• _YOUR OBJECTIVE_: Your output should be every line below, copied exactly.

** EXCERPTED DATA follows **

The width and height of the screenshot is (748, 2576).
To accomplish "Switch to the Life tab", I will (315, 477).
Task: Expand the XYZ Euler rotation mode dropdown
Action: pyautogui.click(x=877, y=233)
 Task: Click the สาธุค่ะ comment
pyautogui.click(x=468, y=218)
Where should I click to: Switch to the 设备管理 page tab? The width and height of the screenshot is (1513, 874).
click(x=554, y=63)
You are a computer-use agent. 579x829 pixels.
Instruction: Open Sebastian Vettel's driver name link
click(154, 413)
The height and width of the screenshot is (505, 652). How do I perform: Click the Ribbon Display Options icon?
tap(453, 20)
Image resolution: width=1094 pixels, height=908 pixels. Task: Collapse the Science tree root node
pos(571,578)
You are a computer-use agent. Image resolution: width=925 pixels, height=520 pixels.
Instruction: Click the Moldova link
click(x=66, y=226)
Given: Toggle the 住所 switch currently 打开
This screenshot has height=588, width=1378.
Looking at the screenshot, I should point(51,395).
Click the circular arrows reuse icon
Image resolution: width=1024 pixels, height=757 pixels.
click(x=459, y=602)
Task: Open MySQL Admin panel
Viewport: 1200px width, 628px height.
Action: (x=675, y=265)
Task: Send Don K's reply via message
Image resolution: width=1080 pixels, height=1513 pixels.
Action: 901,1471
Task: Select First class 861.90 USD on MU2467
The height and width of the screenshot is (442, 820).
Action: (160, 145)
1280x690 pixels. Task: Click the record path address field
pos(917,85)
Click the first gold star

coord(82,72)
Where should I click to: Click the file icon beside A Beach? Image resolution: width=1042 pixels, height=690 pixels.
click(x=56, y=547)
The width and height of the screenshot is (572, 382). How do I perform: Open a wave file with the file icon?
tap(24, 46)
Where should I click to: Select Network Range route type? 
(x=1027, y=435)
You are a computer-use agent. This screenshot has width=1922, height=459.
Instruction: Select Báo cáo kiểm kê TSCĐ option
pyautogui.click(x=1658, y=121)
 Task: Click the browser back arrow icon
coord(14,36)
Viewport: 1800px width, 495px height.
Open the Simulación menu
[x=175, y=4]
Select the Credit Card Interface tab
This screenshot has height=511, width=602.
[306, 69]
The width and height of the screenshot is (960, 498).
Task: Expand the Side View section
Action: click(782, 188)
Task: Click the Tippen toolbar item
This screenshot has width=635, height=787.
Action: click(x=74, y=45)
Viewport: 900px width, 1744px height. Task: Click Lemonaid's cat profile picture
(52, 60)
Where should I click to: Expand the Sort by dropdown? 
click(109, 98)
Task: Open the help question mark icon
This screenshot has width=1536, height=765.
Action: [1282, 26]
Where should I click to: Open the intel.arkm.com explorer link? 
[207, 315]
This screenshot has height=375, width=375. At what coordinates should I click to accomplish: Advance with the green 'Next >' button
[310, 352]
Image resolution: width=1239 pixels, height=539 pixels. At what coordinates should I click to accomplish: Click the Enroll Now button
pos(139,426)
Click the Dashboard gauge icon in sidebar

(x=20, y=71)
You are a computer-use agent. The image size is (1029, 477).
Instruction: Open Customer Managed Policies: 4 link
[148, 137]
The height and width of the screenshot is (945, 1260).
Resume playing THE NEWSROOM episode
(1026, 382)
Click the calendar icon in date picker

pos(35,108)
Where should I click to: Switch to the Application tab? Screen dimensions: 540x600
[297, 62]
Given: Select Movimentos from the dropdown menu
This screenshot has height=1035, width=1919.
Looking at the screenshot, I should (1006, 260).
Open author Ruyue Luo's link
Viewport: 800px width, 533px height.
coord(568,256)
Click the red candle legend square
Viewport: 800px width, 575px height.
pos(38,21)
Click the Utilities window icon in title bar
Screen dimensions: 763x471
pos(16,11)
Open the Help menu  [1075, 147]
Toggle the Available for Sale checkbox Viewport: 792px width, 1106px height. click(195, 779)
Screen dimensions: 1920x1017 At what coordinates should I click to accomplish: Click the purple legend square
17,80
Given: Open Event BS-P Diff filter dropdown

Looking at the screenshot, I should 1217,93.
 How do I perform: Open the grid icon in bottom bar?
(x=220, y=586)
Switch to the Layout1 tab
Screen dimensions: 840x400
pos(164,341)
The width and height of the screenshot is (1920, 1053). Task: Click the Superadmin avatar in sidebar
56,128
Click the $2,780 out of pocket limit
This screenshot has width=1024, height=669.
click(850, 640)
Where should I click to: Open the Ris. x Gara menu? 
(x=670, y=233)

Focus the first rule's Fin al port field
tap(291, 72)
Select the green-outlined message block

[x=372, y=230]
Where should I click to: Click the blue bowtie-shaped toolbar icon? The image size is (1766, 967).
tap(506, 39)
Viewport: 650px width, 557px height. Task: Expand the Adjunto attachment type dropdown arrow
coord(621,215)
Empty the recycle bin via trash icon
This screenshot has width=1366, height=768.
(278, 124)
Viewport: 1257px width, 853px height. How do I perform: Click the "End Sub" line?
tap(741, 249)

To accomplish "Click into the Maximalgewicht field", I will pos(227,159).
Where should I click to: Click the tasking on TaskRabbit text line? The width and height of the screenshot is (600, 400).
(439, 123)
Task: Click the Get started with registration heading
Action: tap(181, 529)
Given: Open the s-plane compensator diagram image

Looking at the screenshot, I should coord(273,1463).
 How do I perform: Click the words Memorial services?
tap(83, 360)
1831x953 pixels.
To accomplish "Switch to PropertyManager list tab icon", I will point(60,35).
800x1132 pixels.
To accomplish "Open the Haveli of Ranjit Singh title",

** End of EXCERPTED DATA **

• _SOLUTION FOR THIS EXERCISE_:
The width and height of the screenshot is (748, 2576).
To accomplish "Switch to the Life tab", I will (315, 477).
Task: Expand the XYZ Euler rotation mode dropdown
Action: pyautogui.click(x=877, y=233)
 Task: Click the สาธุค่ะ comment
pyautogui.click(x=468, y=218)
Where should I click to: Switch to the 设备管理 page tab? The width and height of the screenshot is (1513, 874).
click(x=554, y=63)
You are a computer-use agent. 579x829 pixels.
Instruction: Open Sebastian Vettel's driver name link
click(154, 413)
The height and width of the screenshot is (505, 652). How do I perform: Click the Ribbon Display Options icon?
tap(453, 20)
Image resolution: width=1094 pixels, height=908 pixels. Task: Collapse the Science tree root node
pos(571,578)
You are a computer-use agent. Image resolution: width=925 pixels, height=520 pixels.
Instruction: Click the Moldova link
click(x=66, y=226)
Given: Toggle the 住所 switch currently 打开
This screenshot has height=588, width=1378.
Looking at the screenshot, I should point(51,395).
Click the circular arrows reuse icon
Image resolution: width=1024 pixels, height=757 pixels.
click(x=459, y=602)
Task: Open MySQL Admin panel
Viewport: 1200px width, 628px height.
Action: (x=675, y=265)
Task: Send Don K's reply via message
Image resolution: width=1080 pixels, height=1513 pixels.
Action: 901,1471
Task: Select First class 861.90 USD on MU2467
The height and width of the screenshot is (442, 820).
Action: (160, 145)
1280x690 pixels. Task: Click the record path address field
pos(917,85)
Click the first gold star

coord(82,72)
Where should I click to: Click the file icon beside A Beach? Image resolution: width=1042 pixels, height=690 pixels.
click(x=56, y=547)
The width and height of the screenshot is (572, 382). How do I perform: Open a wave file with the file icon?
tap(24, 46)
Where should I click to: Select Network Range route type? 
(x=1027, y=435)
You are a computer-use agent. This screenshot has width=1922, height=459.
Instruction: Select Báo cáo kiểm kê TSCĐ option
pyautogui.click(x=1658, y=121)
 Task: Click the browser back arrow icon
coord(14,36)
Viewport: 1800px width, 495px height.
Open the Simulación menu
[x=175, y=4]
Select the Credit Card Interface tab
This screenshot has height=511, width=602.
[306, 69]
The width and height of the screenshot is (960, 498).
Task: Expand the Side View section
Action: click(782, 188)
Task: Click the Tippen toolbar item
This screenshot has width=635, height=787.
Action: click(x=74, y=45)
Viewport: 900px width, 1744px height. Task: Click Lemonaid's cat profile picture
(52, 60)
Where should I click to: Expand the Sort by dropdown? 
click(109, 98)
Task: Open the help question mark icon
This screenshot has width=1536, height=765.
Action: [1282, 26]
Where should I click to: Open the intel.arkm.com explorer link? 
[207, 315]
This screenshot has height=375, width=375. At what coordinates should I click to accomplish: Advance with the green 'Next >' button
[310, 352]
Image resolution: width=1239 pixels, height=539 pixels. At what coordinates should I click to accomplish: Click the Enroll Now button
pos(139,426)
Click the Dashboard gauge icon in sidebar

(x=20, y=71)
You are a computer-use agent. The image size is (1029, 477).
Instruction: Open Customer Managed Policies: 4 link
[148, 137]
The height and width of the screenshot is (945, 1260).
Resume playing THE NEWSROOM episode
(1026, 382)
Click the calendar icon in date picker

pos(35,108)
Where should I click to: Switch to the Application tab? Screen dimensions: 540x600
[297, 62]
Given: Select Movimentos from the dropdown menu
This screenshot has height=1035, width=1919.
Looking at the screenshot, I should (1006, 260).
Open author Ruyue Luo's link
Viewport: 800px width, 533px height.
coord(568,256)
Click the red candle legend square
Viewport: 800px width, 575px height.
pos(38,21)
Click the Utilities window icon in title bar
Screen dimensions: 763x471
pos(16,11)
Open the Help menu  [1075, 147]
Toggle the Available for Sale checkbox Viewport: 792px width, 1106px height. click(195, 779)
Screen dimensions: 1920x1017 At what coordinates should I click to accomplish: Click the purple legend square
17,80
Given: Open Event BS-P Diff filter dropdown

Looking at the screenshot, I should 1217,93.
 How do I perform: Open the grid icon in bottom bar?
(x=220, y=586)
Switch to the Layout1 tab
Screen dimensions: 840x400
pos(164,341)
The width and height of the screenshot is (1920, 1053). Task: Click the Superadmin avatar in sidebar
56,128
Click the $2,780 out of pocket limit
This screenshot has width=1024, height=669.
click(850, 640)
Where should I click to: Open the Ris. x Gara menu? 
(x=670, y=233)

Focus the first rule's Fin al port field
tap(291, 72)
Select the green-outlined message block

[x=372, y=230]
Where should I click to: Click the blue bowtie-shaped toolbar icon? The image size is (1766, 967).
tap(506, 39)
Viewport: 650px width, 557px height. Task: Expand the Adjunto attachment type dropdown arrow
coord(621,215)
Empty the recycle bin via trash icon
This screenshot has width=1366, height=768.
(278, 124)
Viewport: 1257px width, 853px height. How do I perform: Click the "End Sub" line?
tap(741, 249)

To accomplish "Click into the Maximalgewicht field", I will pos(227,159).
Where should I click to: Click the tasking on TaskRabbit text line? The width and height of the screenshot is (600, 400).
(439, 123)
Task: Click the Get started with registration heading
Action: tap(181, 529)
Given: Open the s-plane compensator diagram image

Looking at the screenshot, I should coord(273,1463).
 How do I perform: Click the words Memorial services?
tap(83, 360)
1831x953 pixels.
To accomplish "Switch to PropertyManager list tab icon", I will point(60,35).
800x1132 pixels.
To accomplish "Open the Haveli of Ranjit Singh title",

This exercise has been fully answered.